Tuesday, March 3, 2020

Building a XGBoost model

1. pre-process :

           1.1 Boruta to clean data column-wise
           1.2 TomekLinks to clean data row-wise

2. training (use a random sample to do this step if the data size is too big):

          2.1 create a basic with fixed learning rate and n_estimators:
                                       XGBRFClassifier(objective='binary:logistic',
                                                                     n_estimator=X,
                                                                     learning_rate=0.1,
                                                                     n_jobs=-1)
         
          2.2 grid search for optimal 'max_depth' and 'min_child_weight'.
                          -- use scoring='roc_auc'
                          -- use cv = RepeatedStratifiedKFold(n_splits=3, n_repeats=3)

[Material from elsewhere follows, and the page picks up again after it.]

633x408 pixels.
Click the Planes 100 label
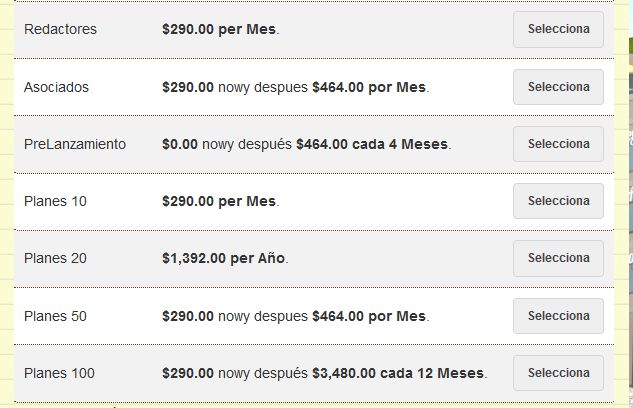pyautogui.click(x=59, y=373)
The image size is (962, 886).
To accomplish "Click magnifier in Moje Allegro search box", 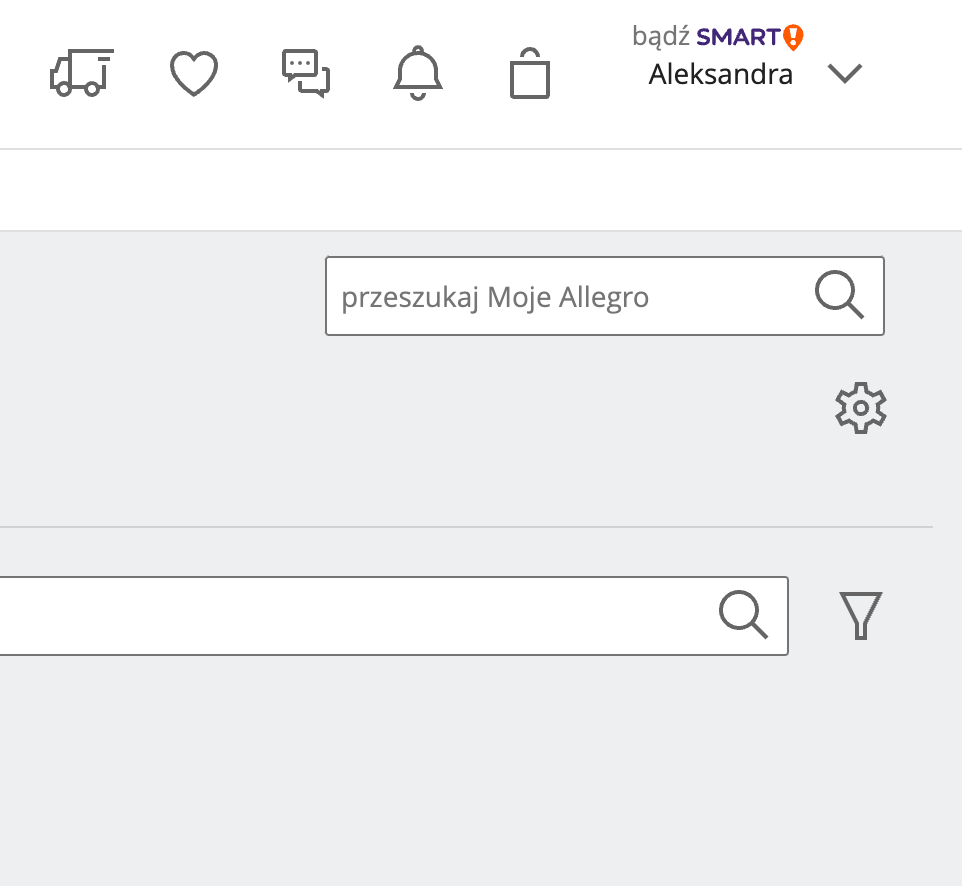I will pyautogui.click(x=839, y=296).
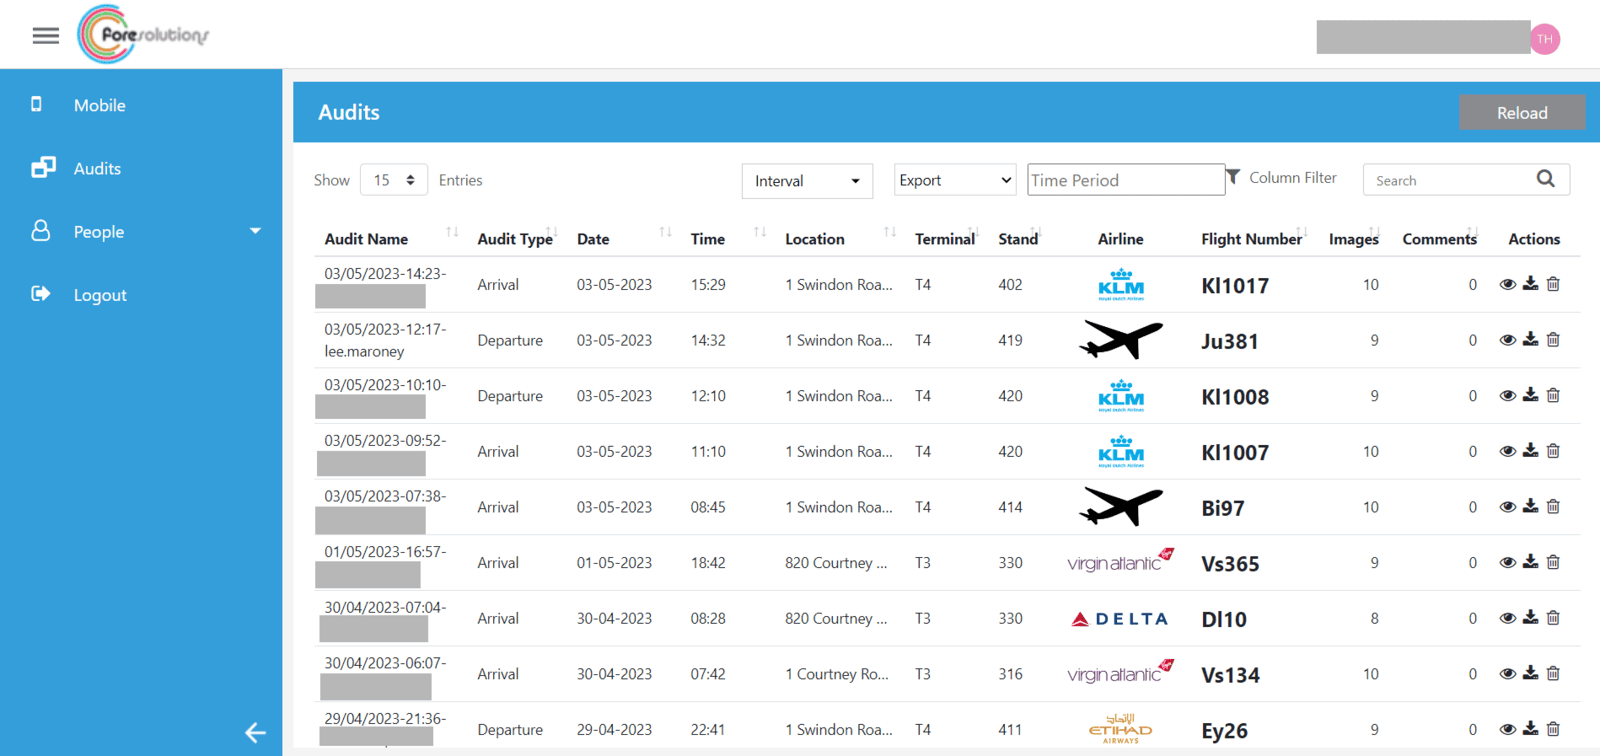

          2.3 get 'current_best' by using gridsearch.best_estimator, then fit current_best again.

         2.4 then grid search for 'gamma' with current_best, when it's done, get 'current_best' by using gridsearch.best_estimator, then fit current_best again.

         2.5 then grid search for 'subsample' and 'colsample_bytree', when it's done, get 'current_best' by using gridsearch.best_estimator, then fit current_best again.

         2.6 then grid search for 'learning_rate' , when it's done, get 'current_best' by using gridsearch.best_estimator, then fit current_best again.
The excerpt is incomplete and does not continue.